= The Hearth and Eagle =

First US edition (publ. Houghton Mifflin)

The Hearth and Eagle is a historical novel by Anya Seton. Set primarily in the old New England fishing village of Marblehead, Massachusetts, the story centers on strong-willed, passionate Hesper Honeywood and her search for love and fulfillment at a time when women had few options and the stormy Atlantic often claimed the lives of poor fishermen. Seton started researching her ancestors in the mid-1940s, which led her to Marblehead and the setting for her fourth novel.

==Plot summary==
Hesper Honeywood's family have run Marblehead's finest inn, the Hearth and Eagle, for generations. Hesper grows up listening to stories about the patient, obedient, and deeply religious women in her family's past who all put their husband's dreams ahead of their own. Though Hesper copies her mother's stoic and pious demeanor, she secretly dreams of a life of passion and romance.

As she enters adolescence, Hesper idolizes Johnny Peach, a neighbor boy who is cheerful, good-natured, and quietly protective of the oddly excitable red-head. Hesper is often teased by the other children, and Johnny is the one person in Marblehead she genuinely likes and trusts. She is absolutely crushed when he is killed at sea in the Civil War.

Not long after the war is over, Hesper, by now a beautiful and voluptuous young woman, is spotted walking on the beach by artist Evan Redlake, who is sketching among the dunes. Evan is an avant-garde painter from a prominent family, and his fiercely passionate nature and reckless ways captivate Hesper. The two of them marry and move to New York City, where they move in a set of early Bohemians, including the painters Homer Martin and John La Farge. Evan neglects Hesper for his painting, and after she has a miscarriage, their relationship breaks down for good. Evan leaves for Europe and Hesper returns to Marblehead, assisted in her journey by Amos Porterman, a wealthy factory owner who has just relocated his business to Marblehead.
+--
◆ WORK TASK: Rewrite the passage about The Hearth and Eagle from "Not long after" up to and including "business to Marblehead.", putting "Boston" in place of "New York City". Nothing in the lines that come next affects the work here.

◆ INFORMATION SUPPLIED:
+--
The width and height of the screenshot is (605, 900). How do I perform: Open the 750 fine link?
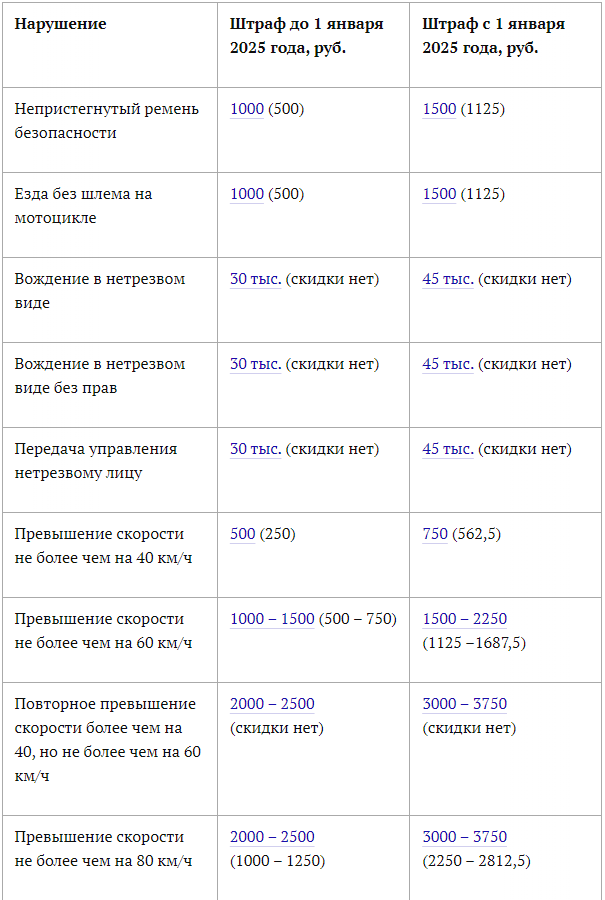pyautogui.click(x=435, y=533)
+--
◆ RESULT OF THE EXERCISE:
Not long after the war is over, Hesper, by now a beautiful and voluptuous young woman, is spotted walking on the beach by artist Evan Redlake, who is sketching among the dunes. Evan is an avant-garde painter from a prominent family, and his fiercely passionate nature and reckless ways captivate Hesper. The two of them marry and move to Boston, where they move in a set of early Bohemians, including the painters Homer Martin and John La Farge. Evan neglects Hesper for his painting, and after she has a miscarriage, their relationship breaks down for good. Evan leaves for Europe and Hesper returns to Marblehead, assisted in her journey by Amos Porterman, a wealthy factory owner who has just relocated his business to Marblehead.